#### Exercise objective:
Your reply should contain nothing except the lines from the one with "Image resolution: width=412" through the end of the listing below, reproduced exactly and stripped of pictures.

#### Source information:

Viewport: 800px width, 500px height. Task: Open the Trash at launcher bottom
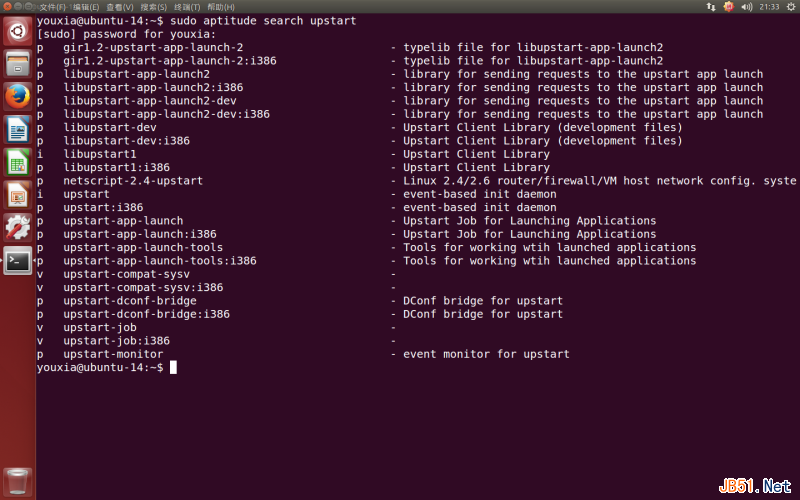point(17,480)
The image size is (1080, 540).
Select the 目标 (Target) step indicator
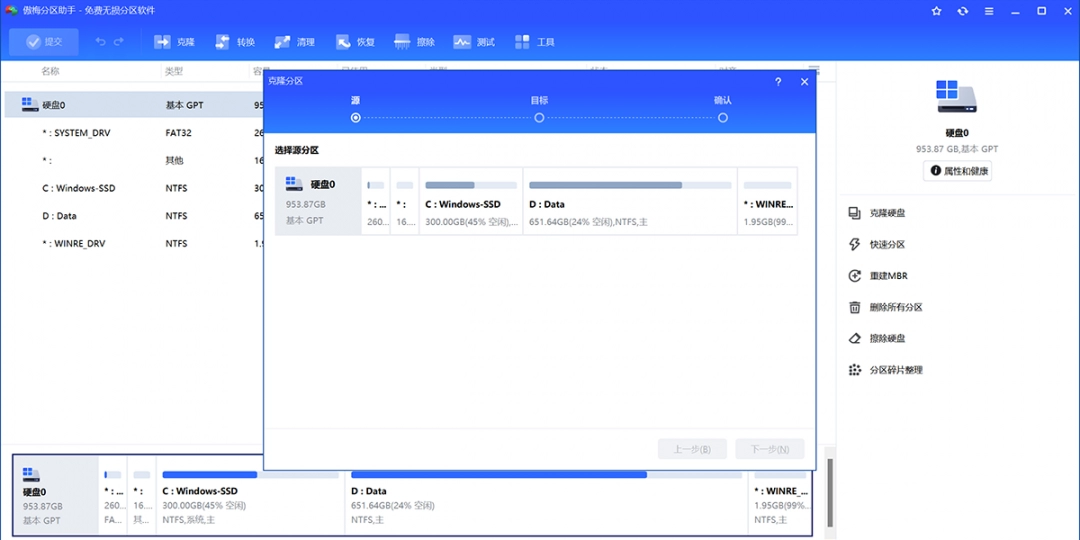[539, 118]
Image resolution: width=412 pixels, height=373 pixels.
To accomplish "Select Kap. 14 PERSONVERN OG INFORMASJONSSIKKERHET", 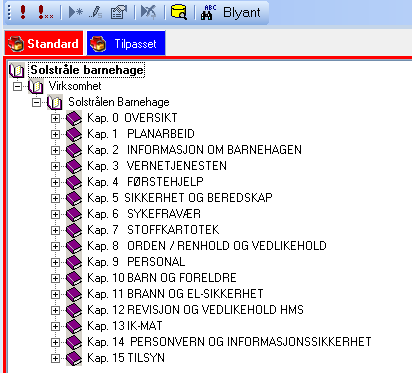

#### Solution for this task:
Image resolution: width=412 pixels, height=373 pixels.
To accomplish "Select Kap. 14 PERSONVERN OG INFORMASJONSSIKKERHET", 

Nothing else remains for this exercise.